Another Review: Noel Gallagher’s High Flying Birds In Manchester
By
Stop Crying Your Heart Out
on
February 14, 2012
Noel Gallagher’s post-Oasis career has pretty much carried on where his old band left off. Here he is again, selling out arenas throughout the land, touring the globe and raising up the kind of anthemic choruses that incite mass shout-a-longs and uncommon levels of devotion. And while brother Liam’s Beady Eye project appeared to briefly flutter then flop, you get the impression that Noel’s High Flying Birds are here to roost.
It’s not hard to see why he inspires such loyalty among the faithful. This week’s homecoming gig in Manchester, the first of an eight-date swing across the UK before lighting out for Europe and the States, was a case of giving ’em what they want. Nearly half the set-list was given over to Oasis songs. That said, they weren’t always the ones you might have expected.

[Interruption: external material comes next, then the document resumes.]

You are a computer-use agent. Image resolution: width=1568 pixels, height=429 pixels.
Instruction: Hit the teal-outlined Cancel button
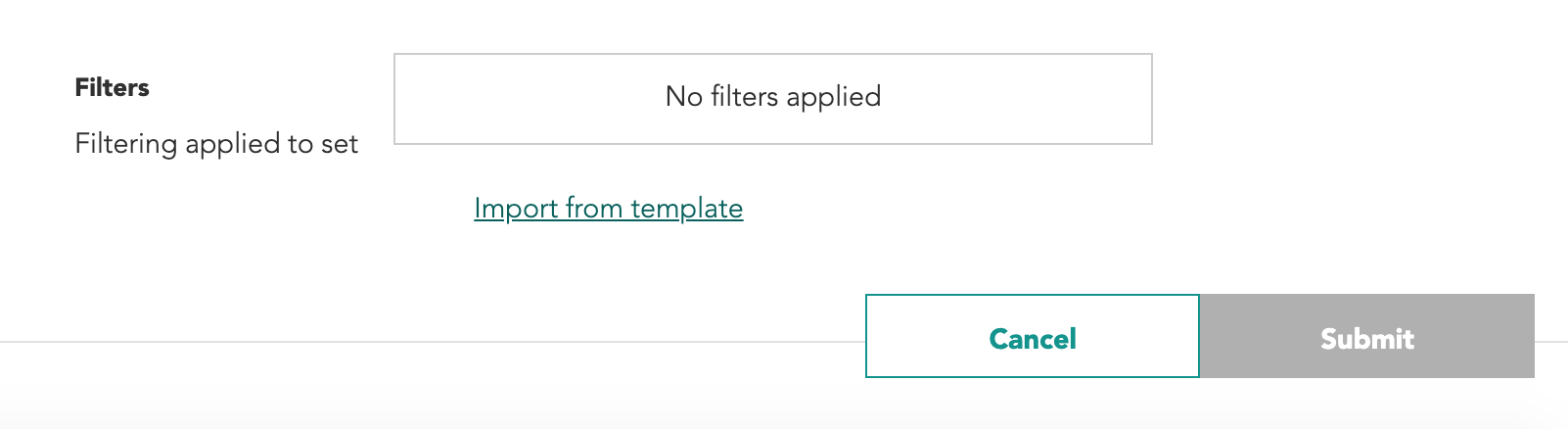point(1032,337)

The thrashy thrills of the relatively obscure Mucky Fingers suggested that Gallagher still harbours fantasies of fronting his own no-holds garage band, while the inclusion of old B-side Talk Tonight was similarly surprising. When the big guns came out it didn’t always work: an acoustic take on Supersonic deftly stripped it back to its folksy core, but a thin version of Whatever, shorn of Liam’s customary muscle, only served to highlight Noel’s shortcomings as a singer.
He’s a solid enough frontman though. And while the High Flying Birds songs occasionally sag on record, in a live setting they palpably grow. Neither The Death Of You And Me or (Stranded On) The Wrong Beach may be the greatest tunes Gallagher’s ever written, but there’s something about both of them that prompted young and middle-aged alike to throw open their arms, jab pint pots into the air and bellow along.
Current single Dream On was given brassy punch by a three-piece horn section, while the presence of the Crouch End Festival Chorus brought heavenly uplift to album highlight Everybody’s On The Run. The terrific, strobe-lit din of the unreleased song Freaky Teeth, meanwhile, suggested that Noel’s muse has yet to desert him.
He led the five-piece band through a trio of Oasis favourites to finish, though Little By Little and The Importance Of Being Idle both paled beside the night’s hysteria-inducing climax, Don’t Look Back In Anger. These are good times for Noel Gallagher. With a Brits performance and NME’s Godlike Genius Award imminent, it seems the road is once again rising to meet him.